Adrien du Silence est un jeune Belge de trente ans. Issu d'une famille d'artistes (un père architecte et une mère sculptrice), il grandit entre la Belgique et l'Espagne d'où son père est originaire. Une période difficile pour le jeune garçon, qui plonge dans une longue phase de mutisme à ses 15 ans. Adrien ne bouge plus, ne parle plus. Figé, il ne communique plus que par écrit. C'est à cette période que naissent les premiers Dessins du silence.

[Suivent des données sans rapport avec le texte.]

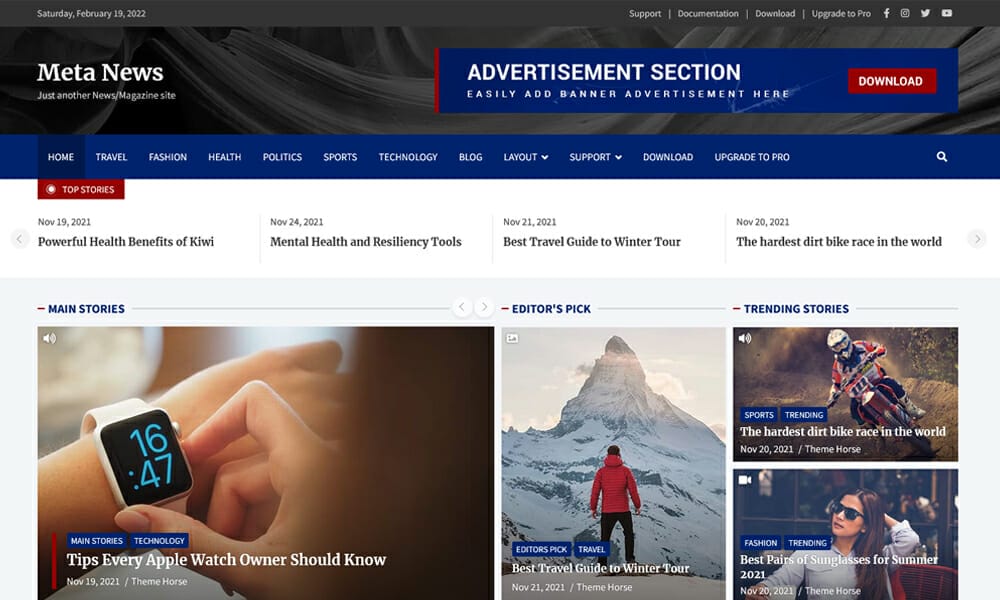This screenshot has width=1000, height=600.
Task: Open the YouTube channel icon
Action: (x=945, y=13)
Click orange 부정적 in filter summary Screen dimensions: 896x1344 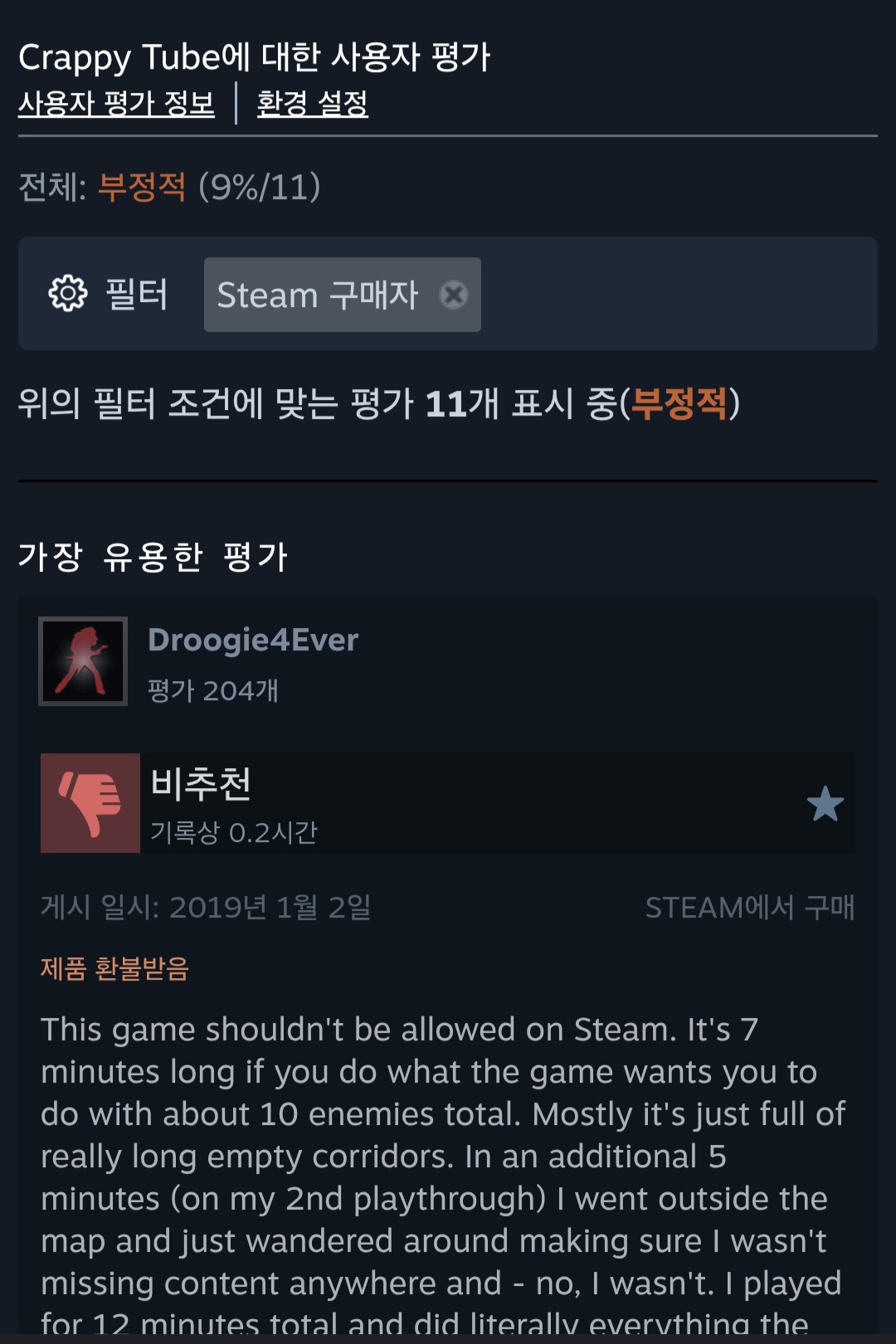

Remplacer autiste par artiste
« En vivant ma vie dans une bulle d'autisme, je me suis décroché du monde pour faire un pacte avec le silence : j'ai vendu mon âme au papier », écrit-il. Aujourd'hui, ses crayons dessinent le regard qu'il porte sur le monde. Assis à sa table, il est tranquille et peut librement explorer les techniques comme le fusain, les collages, la photographie et les arts numériques. Véritable virtuose, Adrien dessine pour s'évader, communiquer et trouver un sens à sa vie : « Le silence peut s'interpréter de mille manières différentes ; ça peut être quelque chose de très positif et à la fois de monstrueux. Je le comparerais au calme apparent d'un arbre mais qui a l'envie de crier parce qu'il est attrapé par des racines qui l'empêchent de bouger. Le silence me parle. Le vécu a fait de ma psyché une force, mais c'est aussi une préoccupation. Ma tête déborde d'idées, de réflexions et d'émotions. Tout sort de là, et j'ai besoin de tout redessiner pour mieux comprendre. ».
Un album unique
Après avoir réalisé plusieurs expositions depuis 2016, Adrien sort Les dessins du silence. L'album devrait paraître le 7 novembre 2018 et doit être présenté au festival du film sur le handicap Regards Croisés le 14 novembre à Saint-Malo (article en lien ci-dessous). À l'intérieur, on retrouve des planches où le trait est précis et où une multitude de détails apparaissent, quand on y prête attention. Chaque illustration est d'une simplicité aiguisée et épurée à l'extrême : « Le repli, l'isolement, la soustraction aux autres, la difficulté d'apprentissage, les accrocs de la mémoire, les électrochocs de la réalité... tout concourt à une explosion imminente : le chaos. ». Dessin après dessin, nous suivons la route d'Adrien, à travers ses questionnements et ressentis. Qu'est-ce qui ne tourne pas rond ? Ce monde extérieur si étrange... ou lui ? La clé est là, enfouie, sous le silence : c'est le langage qui fait l'humanité. Et celui d'Adrien, c'est le dessin. Une révélation pour le jeune adolescent qu'il était : dès lors, son talent se déploie et l'artiste se dévoile à lui-même. Un artiste visuel qui a construit ses œuvres en solitaire, loin de l'influence du milieu.